(a) To find when \(A\) is non-singular, set \(\det(A) \neq 0\). Calculate \(\det(A) = 1(k \cdot 9 - 6 \cdot 8) - 2(4 \cdot 9 - 6 \cdot 7) + 3(4 \cdot 8 - k \cdot 7)\).

Simplifying, \(\det(A) = -12k + 60\). Set \(-12k + 60 \neq 0\), giving \(k \neq 5\).

(b) The inverse of \(A\) is \(A^{-1} = \frac{1}{\det(A)} \text{adj}(A)\). The top row of \(\text{adj}(A)\) is \(\begin{pmatrix} k \cdot 9 - 6 \cdot 8 & -(4 \cdot 9 - 6 \cdot 7) & 4 \cdot 8 - k \cdot 7 \end{pmatrix}\).
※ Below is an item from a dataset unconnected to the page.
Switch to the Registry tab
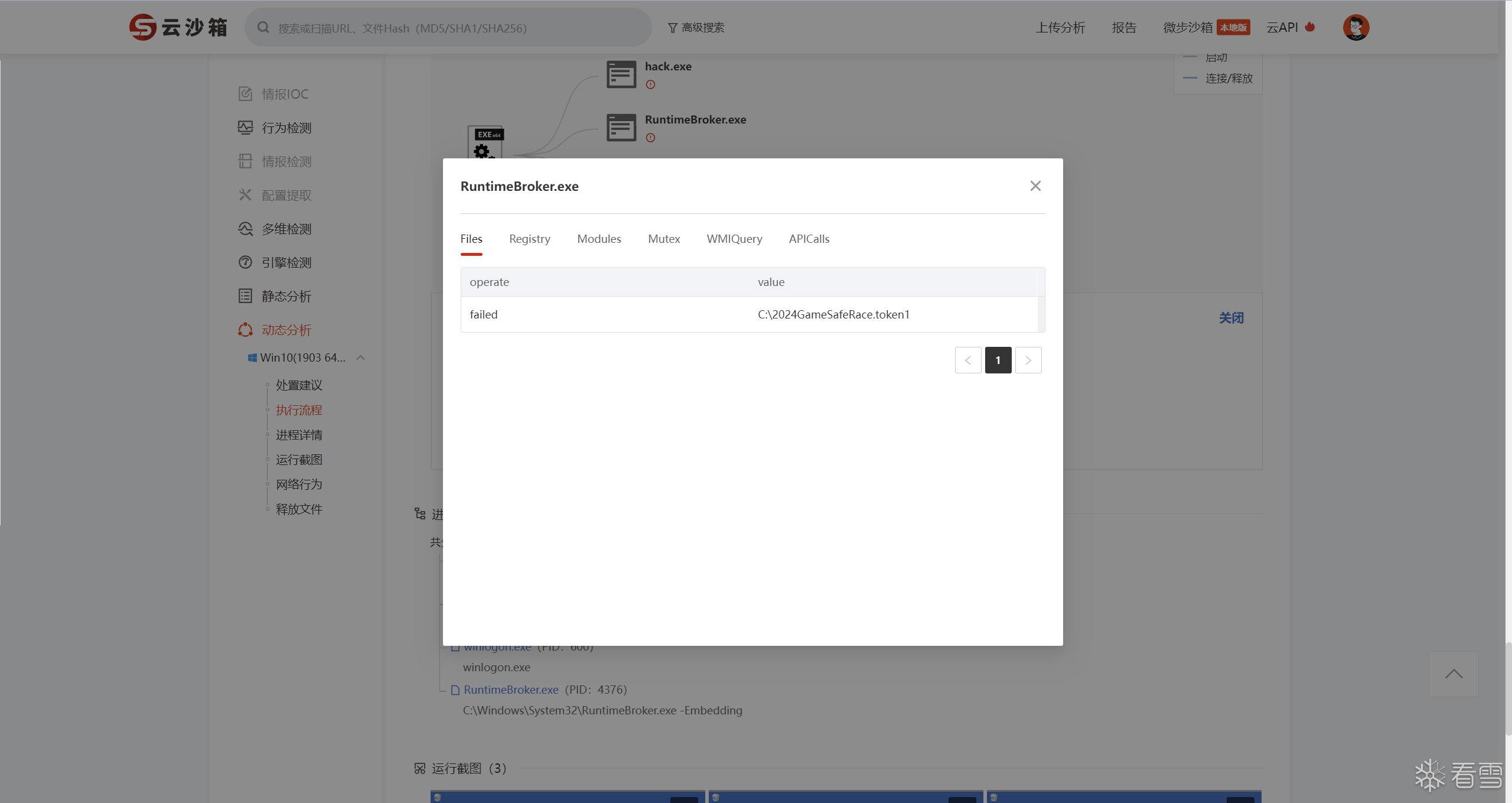 click(529, 239)
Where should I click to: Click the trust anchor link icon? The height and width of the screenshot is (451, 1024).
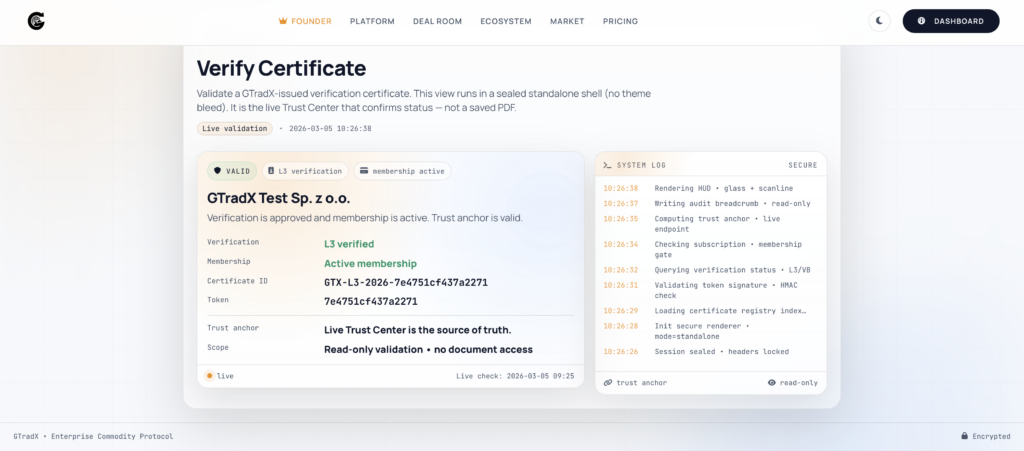(608, 383)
Thus, the top row of \(A^{-1}\) is \(\begin{pmatrix} \frac{1}{60 - 12k} & \frac{6}{60 - 12k} & \frac{3k - 16}{4(5-k)} \end{pmatrix}\).

(c) Calculate \(BA = \begin{pmatrix} 1 & 0 & 0 \\ 0 & 1 & 0 \end{pmatrix} \begin{pmatrix} 1 & 2 & 3 \\ 4 & k & 6 \\ 7 & 8 & 9 \end{pmatrix} = \begin{pmatrix} 1 & 2 & 3 \\ 4 & k & 6 \end{pmatrix}\).
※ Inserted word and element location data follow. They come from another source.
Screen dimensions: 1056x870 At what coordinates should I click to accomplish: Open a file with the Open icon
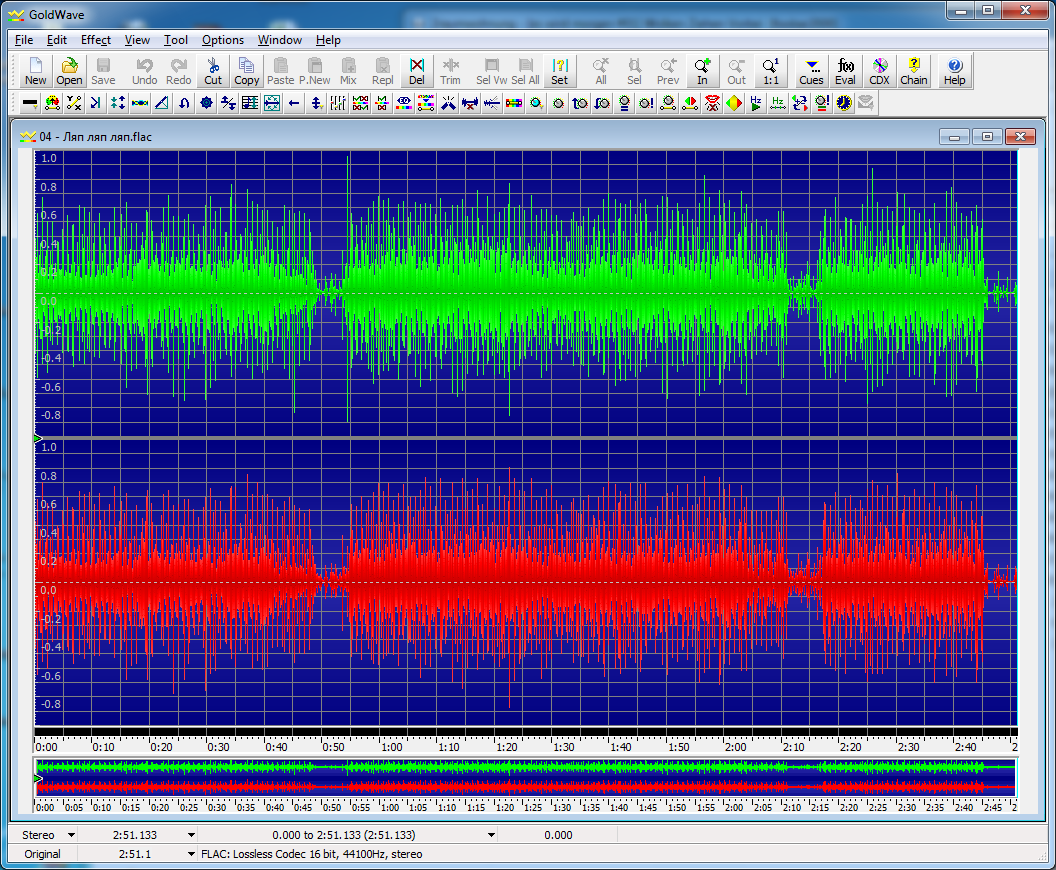click(69, 71)
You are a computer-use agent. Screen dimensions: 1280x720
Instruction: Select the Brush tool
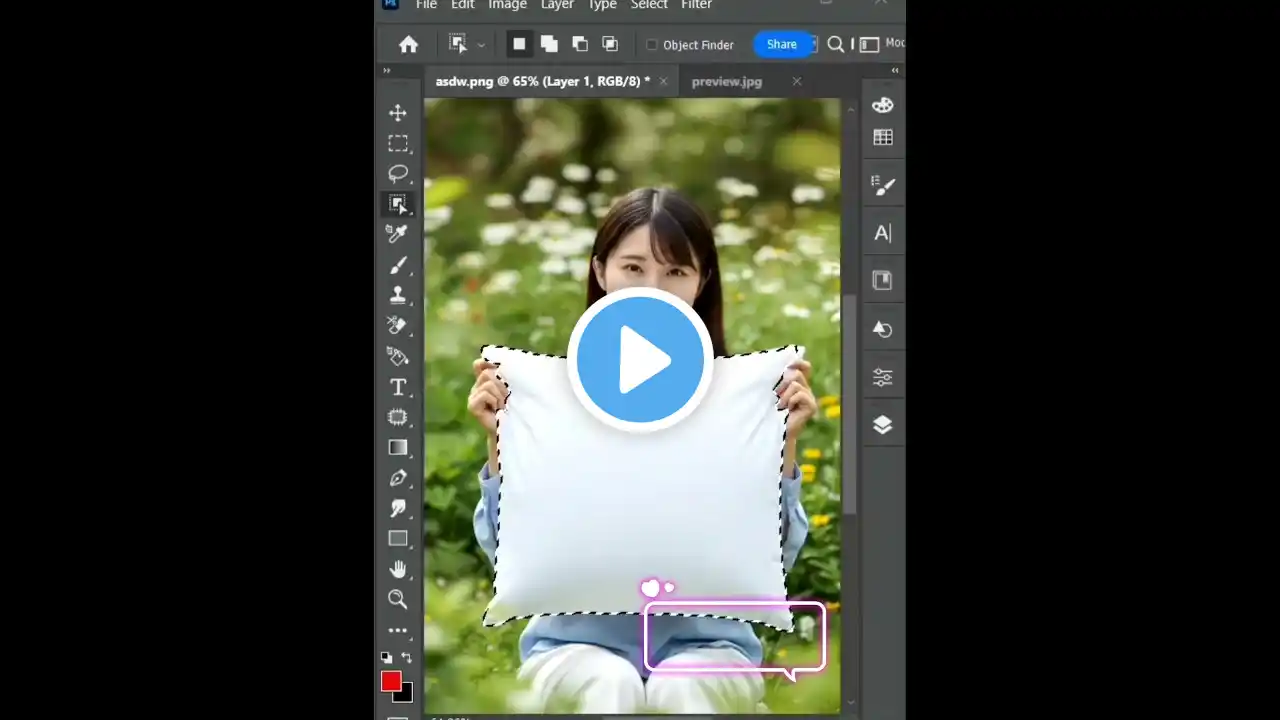(x=398, y=265)
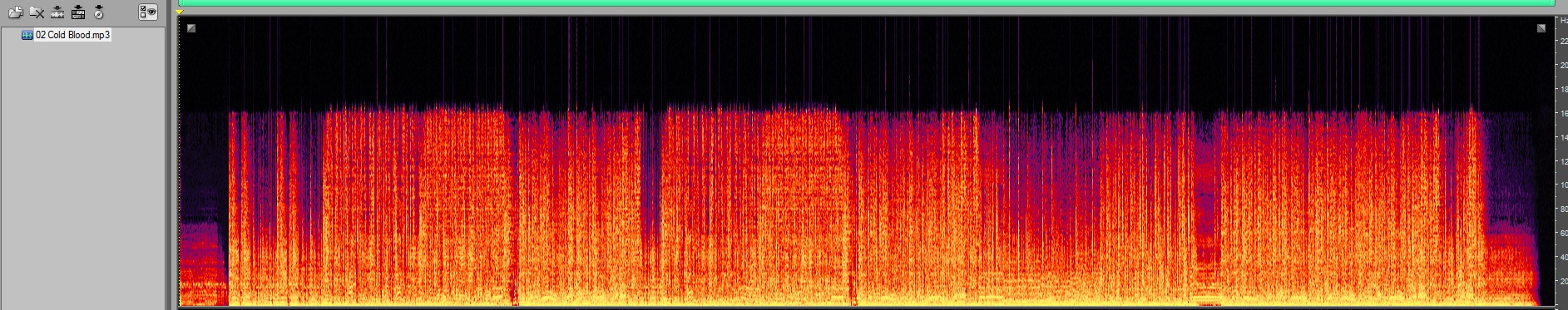Image resolution: width=1568 pixels, height=310 pixels.
Task: Click the right edge of green range bar
Action: point(1553,3)
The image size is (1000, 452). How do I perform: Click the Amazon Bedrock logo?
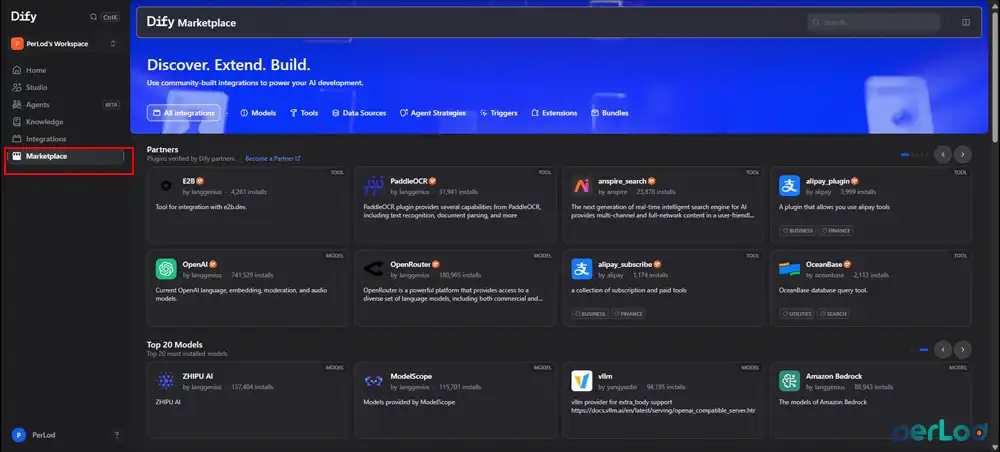point(790,381)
Set \(C = \begin{pmatrix} a & b & c \\ d & e & f \end{pmatrix}\) such that \(BAC = \begin{pmatrix} 2 & 1 \\ k & 4 \end{pmatrix}\).
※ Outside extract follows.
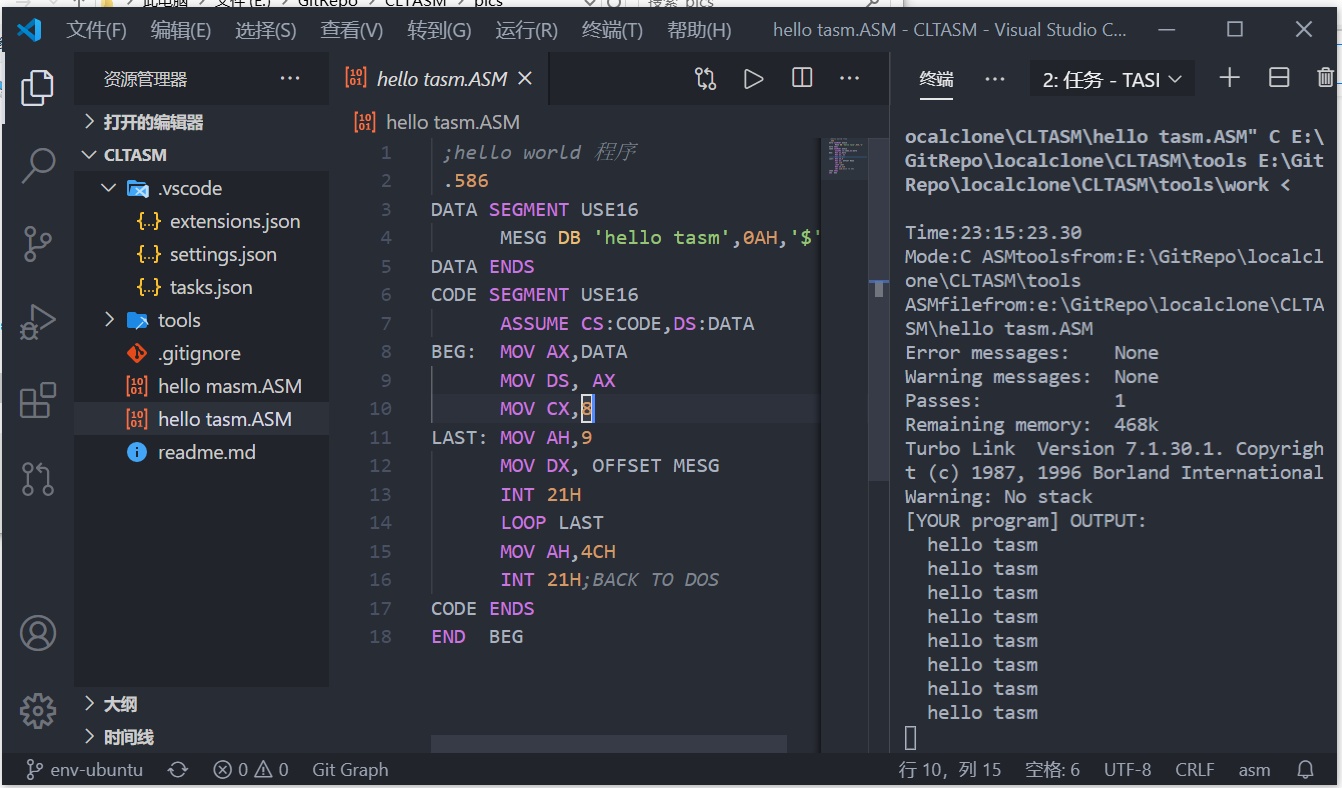Run the assembly file with the Run button
The width and height of the screenshot is (1342, 788).
pyautogui.click(x=753, y=78)
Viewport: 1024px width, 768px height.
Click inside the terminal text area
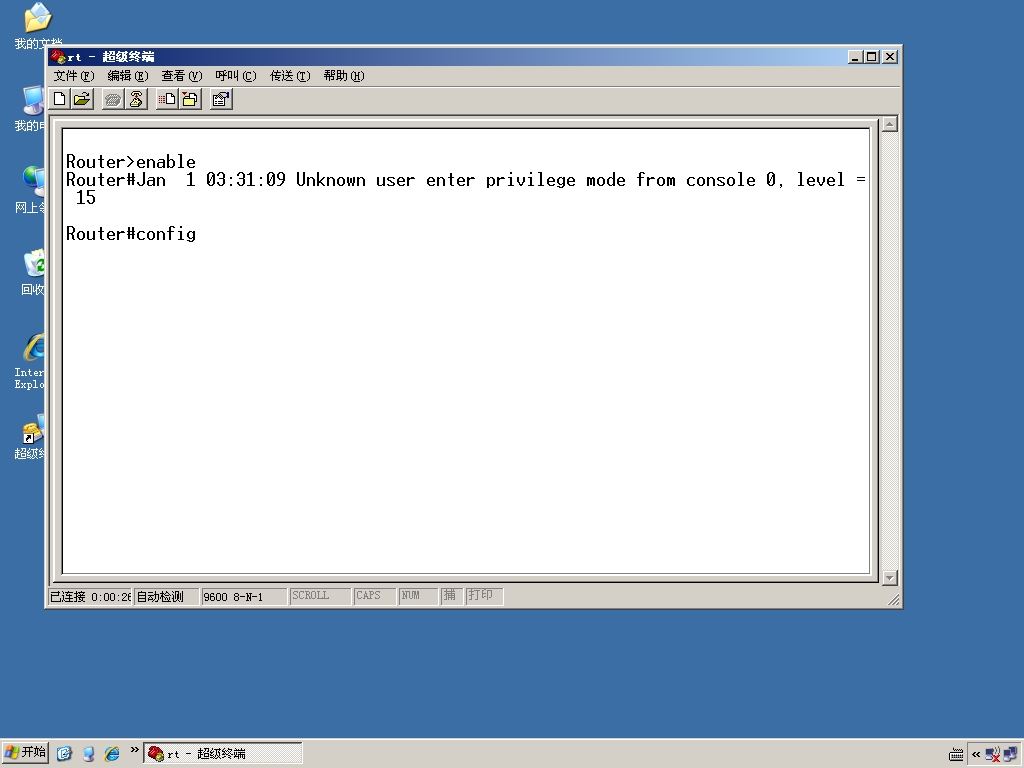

Choose \(C = \begin{pmatrix} 0 & 1 & 0 \\ 0 & 0 & 0 \end{pmatrix}\).

(d) The transformation matrix is \(\begin{pmatrix} 2 & 1 \\ k & 4 \end{pmatrix}\). The characteristic equation is \(\lambda^2 - 6\lambda + (8-k) = 0\).

For two distinct invariant lines, the discriminant must be positive: \(6^2 - 4(8-k) > 0\).

Simplifying, \(36 - 32 + 4k > 0\) gives \(4k > -4\), so \(k > 1\). Also, \(k \neq 8\) to avoid repeated roots.